- [Exercise details] Your task is to return the span of lines beginning at the one with "1318x570 pixels. Task: Select" and ending at the last line of the data, exactly as it stands.

- [Excerpted records]
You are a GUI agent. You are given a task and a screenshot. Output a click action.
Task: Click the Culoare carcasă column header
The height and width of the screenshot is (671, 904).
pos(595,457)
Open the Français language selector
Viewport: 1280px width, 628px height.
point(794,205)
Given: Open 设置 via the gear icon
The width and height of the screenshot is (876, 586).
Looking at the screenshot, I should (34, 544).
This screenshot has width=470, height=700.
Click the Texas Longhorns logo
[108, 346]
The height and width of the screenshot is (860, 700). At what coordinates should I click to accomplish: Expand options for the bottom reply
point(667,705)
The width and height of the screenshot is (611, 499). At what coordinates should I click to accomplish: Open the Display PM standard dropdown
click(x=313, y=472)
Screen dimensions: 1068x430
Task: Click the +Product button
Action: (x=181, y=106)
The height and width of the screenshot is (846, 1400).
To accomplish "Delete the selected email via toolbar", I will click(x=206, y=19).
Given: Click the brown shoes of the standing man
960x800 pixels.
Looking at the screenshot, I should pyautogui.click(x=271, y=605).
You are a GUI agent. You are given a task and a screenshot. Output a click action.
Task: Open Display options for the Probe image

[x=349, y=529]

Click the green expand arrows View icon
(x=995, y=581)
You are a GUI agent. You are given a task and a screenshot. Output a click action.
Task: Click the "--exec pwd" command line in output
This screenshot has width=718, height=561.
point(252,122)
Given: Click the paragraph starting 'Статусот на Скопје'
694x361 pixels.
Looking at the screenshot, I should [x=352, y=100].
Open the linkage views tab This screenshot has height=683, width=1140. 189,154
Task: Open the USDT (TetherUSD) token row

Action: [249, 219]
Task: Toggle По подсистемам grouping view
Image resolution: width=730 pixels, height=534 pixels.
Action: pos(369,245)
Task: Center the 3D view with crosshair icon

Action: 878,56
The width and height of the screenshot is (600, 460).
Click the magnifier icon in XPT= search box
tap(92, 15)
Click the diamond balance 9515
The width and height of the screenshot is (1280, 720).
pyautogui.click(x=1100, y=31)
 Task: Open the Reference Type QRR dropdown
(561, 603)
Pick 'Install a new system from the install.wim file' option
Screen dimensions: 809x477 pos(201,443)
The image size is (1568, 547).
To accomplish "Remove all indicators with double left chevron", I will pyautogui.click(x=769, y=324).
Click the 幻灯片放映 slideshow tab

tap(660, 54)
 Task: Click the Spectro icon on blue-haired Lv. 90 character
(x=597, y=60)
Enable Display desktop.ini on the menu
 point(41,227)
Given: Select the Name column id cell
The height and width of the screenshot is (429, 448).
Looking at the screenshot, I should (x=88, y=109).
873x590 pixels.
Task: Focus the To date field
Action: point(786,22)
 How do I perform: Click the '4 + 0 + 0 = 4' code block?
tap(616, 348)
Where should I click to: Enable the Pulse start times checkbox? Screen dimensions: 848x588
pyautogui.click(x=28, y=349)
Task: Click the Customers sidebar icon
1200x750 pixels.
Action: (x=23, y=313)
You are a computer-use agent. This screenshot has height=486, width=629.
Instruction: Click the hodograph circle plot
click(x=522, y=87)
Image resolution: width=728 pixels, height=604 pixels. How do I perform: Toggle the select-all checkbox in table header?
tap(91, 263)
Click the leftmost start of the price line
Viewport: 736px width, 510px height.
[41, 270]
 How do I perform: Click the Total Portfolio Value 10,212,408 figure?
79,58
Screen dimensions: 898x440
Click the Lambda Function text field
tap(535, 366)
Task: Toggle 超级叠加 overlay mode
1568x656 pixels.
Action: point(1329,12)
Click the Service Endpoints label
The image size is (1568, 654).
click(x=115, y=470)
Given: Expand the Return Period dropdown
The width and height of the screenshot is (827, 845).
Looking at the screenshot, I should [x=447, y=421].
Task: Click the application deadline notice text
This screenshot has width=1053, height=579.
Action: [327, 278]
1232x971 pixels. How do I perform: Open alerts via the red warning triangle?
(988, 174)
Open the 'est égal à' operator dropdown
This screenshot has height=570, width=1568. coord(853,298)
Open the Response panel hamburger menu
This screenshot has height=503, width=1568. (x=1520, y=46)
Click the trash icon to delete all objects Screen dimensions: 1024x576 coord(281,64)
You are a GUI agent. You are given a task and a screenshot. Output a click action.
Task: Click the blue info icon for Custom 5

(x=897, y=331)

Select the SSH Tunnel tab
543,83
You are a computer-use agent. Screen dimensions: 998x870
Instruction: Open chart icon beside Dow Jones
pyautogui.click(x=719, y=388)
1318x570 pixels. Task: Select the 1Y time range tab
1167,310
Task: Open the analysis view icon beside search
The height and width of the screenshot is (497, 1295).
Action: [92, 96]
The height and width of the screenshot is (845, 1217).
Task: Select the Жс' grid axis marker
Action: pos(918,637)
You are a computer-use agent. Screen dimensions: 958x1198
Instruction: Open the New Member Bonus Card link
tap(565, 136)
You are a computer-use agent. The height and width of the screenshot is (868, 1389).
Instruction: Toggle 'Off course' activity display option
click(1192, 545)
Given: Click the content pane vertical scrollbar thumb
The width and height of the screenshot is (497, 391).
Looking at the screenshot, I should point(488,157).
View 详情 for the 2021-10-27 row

- [Expected output]
1318x570 pixels. Task: Select the 1Y time range tab
1167,310
Task: Open the analysis view icon beside search
The height and width of the screenshot is (497, 1295).
Action: [92, 96]
The height and width of the screenshot is (845, 1217).
Task: Select the Жс' grid axis marker
Action: pos(918,637)
You are a computer-use agent. Screen dimensions: 958x1198
Instruction: Open the New Member Bonus Card link
tap(565, 136)
You are a computer-use agent. The height and width of the screenshot is (868, 1389).
Instruction: Toggle 'Off course' activity display option
click(1192, 545)
Given: Click the content pane vertical scrollbar thumb
The width and height of the screenshot is (497, 391).
Looking at the screenshot, I should point(488,157).
View 详情 for the 2021-10-27 row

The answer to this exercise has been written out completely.